> [Work to be completed]:
The lines below are to be quoted exactly, from the first through the one that contains "प्रवास (1456, 367)".

> [Data for review]:
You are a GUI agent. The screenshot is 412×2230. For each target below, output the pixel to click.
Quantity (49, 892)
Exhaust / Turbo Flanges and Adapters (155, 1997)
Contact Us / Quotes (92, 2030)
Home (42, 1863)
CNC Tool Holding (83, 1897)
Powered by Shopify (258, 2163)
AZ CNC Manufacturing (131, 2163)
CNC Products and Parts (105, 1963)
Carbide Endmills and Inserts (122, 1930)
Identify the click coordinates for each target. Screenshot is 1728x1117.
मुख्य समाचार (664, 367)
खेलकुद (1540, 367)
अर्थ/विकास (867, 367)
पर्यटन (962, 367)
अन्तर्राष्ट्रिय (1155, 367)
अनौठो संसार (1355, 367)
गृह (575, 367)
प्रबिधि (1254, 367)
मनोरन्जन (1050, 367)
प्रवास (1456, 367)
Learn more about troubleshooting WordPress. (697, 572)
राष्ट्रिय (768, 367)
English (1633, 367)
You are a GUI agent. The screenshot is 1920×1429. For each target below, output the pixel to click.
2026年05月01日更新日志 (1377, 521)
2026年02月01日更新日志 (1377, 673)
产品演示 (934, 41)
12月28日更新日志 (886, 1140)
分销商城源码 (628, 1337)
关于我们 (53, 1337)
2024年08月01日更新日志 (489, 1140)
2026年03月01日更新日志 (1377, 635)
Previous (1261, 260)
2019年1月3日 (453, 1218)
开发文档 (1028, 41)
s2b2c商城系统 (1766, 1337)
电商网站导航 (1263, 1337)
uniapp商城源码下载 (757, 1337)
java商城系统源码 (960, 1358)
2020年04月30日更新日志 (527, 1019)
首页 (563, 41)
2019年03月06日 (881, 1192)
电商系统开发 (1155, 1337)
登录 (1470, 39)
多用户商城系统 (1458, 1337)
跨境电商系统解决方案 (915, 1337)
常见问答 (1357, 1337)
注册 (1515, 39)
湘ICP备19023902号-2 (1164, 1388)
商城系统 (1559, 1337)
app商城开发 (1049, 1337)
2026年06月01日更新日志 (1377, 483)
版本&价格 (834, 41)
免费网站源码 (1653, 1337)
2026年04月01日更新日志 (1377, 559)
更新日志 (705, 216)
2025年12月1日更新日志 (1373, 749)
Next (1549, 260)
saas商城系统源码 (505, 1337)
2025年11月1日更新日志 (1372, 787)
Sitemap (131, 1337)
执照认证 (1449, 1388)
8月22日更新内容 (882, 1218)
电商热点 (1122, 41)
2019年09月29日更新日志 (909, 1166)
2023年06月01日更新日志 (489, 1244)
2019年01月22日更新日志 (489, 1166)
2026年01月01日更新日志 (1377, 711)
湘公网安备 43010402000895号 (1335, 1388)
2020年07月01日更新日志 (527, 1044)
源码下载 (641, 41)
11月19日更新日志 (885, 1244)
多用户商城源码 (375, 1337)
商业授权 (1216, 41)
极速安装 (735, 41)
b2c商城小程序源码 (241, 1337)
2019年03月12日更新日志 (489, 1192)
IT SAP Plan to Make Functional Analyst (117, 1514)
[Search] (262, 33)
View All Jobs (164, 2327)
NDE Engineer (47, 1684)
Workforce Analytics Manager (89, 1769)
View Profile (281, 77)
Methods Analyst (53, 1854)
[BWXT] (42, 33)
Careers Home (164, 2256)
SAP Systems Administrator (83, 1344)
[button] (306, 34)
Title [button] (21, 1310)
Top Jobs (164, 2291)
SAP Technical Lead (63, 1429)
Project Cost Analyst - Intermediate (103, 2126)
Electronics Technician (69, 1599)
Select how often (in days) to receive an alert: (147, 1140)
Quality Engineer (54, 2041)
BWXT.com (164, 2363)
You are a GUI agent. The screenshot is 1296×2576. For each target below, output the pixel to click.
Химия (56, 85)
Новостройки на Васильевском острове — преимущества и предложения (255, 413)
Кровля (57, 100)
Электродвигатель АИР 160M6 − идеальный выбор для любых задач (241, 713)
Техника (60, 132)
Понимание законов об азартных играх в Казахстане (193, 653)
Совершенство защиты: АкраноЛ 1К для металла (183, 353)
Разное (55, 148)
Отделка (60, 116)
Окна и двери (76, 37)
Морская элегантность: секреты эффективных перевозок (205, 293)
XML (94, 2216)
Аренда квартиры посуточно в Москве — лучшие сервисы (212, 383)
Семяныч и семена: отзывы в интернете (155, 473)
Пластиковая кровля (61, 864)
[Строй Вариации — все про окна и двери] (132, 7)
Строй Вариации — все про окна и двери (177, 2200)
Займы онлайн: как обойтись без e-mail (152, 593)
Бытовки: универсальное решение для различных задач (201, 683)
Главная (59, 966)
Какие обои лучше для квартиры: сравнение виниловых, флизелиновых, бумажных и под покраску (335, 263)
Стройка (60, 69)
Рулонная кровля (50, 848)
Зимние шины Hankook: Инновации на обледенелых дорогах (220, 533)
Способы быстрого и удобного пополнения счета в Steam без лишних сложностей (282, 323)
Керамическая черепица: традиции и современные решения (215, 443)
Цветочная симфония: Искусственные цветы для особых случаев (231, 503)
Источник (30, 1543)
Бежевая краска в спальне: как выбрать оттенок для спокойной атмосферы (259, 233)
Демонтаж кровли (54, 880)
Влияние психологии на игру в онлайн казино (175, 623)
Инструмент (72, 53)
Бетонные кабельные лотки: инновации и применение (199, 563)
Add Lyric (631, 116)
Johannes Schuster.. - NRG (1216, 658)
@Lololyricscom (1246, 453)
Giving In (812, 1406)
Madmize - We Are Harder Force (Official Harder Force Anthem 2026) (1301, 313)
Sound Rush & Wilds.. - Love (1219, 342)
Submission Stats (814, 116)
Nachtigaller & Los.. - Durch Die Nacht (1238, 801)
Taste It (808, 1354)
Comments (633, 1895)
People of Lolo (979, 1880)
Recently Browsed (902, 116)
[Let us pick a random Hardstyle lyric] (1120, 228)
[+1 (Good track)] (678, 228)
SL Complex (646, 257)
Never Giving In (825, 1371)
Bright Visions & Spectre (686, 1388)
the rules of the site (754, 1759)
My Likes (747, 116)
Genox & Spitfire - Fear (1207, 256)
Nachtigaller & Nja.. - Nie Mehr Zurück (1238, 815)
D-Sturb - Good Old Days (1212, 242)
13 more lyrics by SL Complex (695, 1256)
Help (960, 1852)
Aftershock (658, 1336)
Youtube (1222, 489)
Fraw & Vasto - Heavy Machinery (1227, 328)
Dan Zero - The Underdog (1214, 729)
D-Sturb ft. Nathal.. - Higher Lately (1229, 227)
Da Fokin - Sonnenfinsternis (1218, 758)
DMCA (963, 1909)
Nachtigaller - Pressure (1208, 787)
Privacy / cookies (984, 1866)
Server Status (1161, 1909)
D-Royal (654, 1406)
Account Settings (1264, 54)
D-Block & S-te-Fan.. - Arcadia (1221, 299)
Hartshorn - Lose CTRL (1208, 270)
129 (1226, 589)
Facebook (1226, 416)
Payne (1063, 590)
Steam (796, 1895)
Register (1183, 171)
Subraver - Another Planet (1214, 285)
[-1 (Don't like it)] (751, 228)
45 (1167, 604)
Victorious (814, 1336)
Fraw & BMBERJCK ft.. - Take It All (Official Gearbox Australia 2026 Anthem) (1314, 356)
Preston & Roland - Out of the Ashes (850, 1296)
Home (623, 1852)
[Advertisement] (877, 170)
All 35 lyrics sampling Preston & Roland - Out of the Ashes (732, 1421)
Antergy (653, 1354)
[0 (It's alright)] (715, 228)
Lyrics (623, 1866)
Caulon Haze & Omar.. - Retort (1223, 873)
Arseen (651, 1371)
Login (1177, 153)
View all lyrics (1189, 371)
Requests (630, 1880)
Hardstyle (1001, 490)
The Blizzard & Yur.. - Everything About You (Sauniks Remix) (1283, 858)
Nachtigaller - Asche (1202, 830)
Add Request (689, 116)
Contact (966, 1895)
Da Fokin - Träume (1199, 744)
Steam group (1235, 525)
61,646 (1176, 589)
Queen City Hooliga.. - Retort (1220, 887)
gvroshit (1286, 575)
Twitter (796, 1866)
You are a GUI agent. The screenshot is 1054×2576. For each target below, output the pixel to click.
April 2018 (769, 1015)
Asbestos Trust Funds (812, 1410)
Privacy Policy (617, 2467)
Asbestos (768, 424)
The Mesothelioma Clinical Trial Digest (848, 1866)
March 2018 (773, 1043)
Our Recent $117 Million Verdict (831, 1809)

> [Answer section]:
You are a GUI agent. The screenshot is 412×2230. For each target below, output the pixel to click.
Quantity (49, 892)
Exhaust / Turbo Flanges and Adapters (155, 1997)
Contact Us / Quotes (92, 2030)
Home (42, 1863)
CNC Tool Holding (83, 1897)
Powered by Shopify (258, 2163)
AZ CNC Manufacturing (131, 2163)
CNC Products and Parts (105, 1963)
Carbide Endmills and Inserts (122, 1930)
Identify the click coordinates for each target. Screenshot is 1728x1117.
मुख्य समाचार (664, 367)
खेलकुद (1540, 367)
अर्थ/विकास (867, 367)
पर्यटन (962, 367)
अन्तर्राष्ट्रिय (1155, 367)
अनौठो संसार (1355, 367)
गृह (575, 367)
प्रबिधि (1254, 367)
मनोरन्जन (1050, 367)
प्रवास (1456, 367)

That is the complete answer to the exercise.